4. Patinho feio. Quem ficou em maus lençóis com as aventuras do capitão foi o ministro da Economia Paulo Guedes que, entre contrariar Bolsonaro ou os investidores da Petrobras, optou pelo silêncio. É interessante notar como o clima entre os dois é um termômetro da relação entre os mercados e o governo. O constrangimento foi tamanho que nem na reunião da OCDE, instituição que Guedes tanto admira, ele esteve presente. Não é a primeira vez que isto acontece. Segundo Thais Carrança, desde o início do mandato houve pelo menos dez situações em que o ministro foi escanteado. Mas dessa vez o baque foi maior e Guedes, que já vinha em processo de fritura, agora chega às beiras da humilhação pública. Afinal, ele também vai deixando de ser uma figura confiável aos olhos das finanças. Como revelou Thaís Oyama, um personagem de peso da Faria Lima comentou essa semana que “Bolsonaro não cometeu estelionato, sempre foi o que é, só não via quem não queria. Quem nos traiu foi Paulo Guedes”.
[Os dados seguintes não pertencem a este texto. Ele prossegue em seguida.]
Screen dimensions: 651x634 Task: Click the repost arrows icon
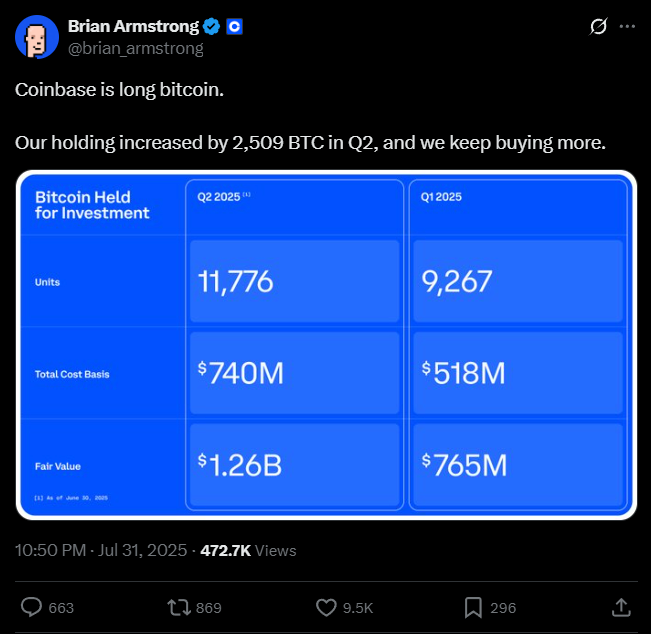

Além da intervenção na Petrobras, e da possibilidade de demissão do secretário especial da Fazenda Waldery Rodrigues, deve somar-se às derrotas de Guedes, a retomada do auxílio emergencial através da flexibilização de regras fiscais, proposta que atinge a cláusula sagrada do teto de gastos do ministro. Apesar dos reveses, ele está convicto de que está no lugar certo, e não pretende abandonar o cargo. Na quarta-feira (24), Bolsonaro aproveitou a solenidade de sanção da autonomia do Banco Central para fazer as pazes com os mercados e com seu ministro, dizendo que Guedes é “uma âncora” para o seu governo. O termo foi usado no sentido positivo, de que ele ajuda a manter o governo no rumo certo. Mas as âncoras são pesadas demais e para bom entendedor, meias palavras bastam.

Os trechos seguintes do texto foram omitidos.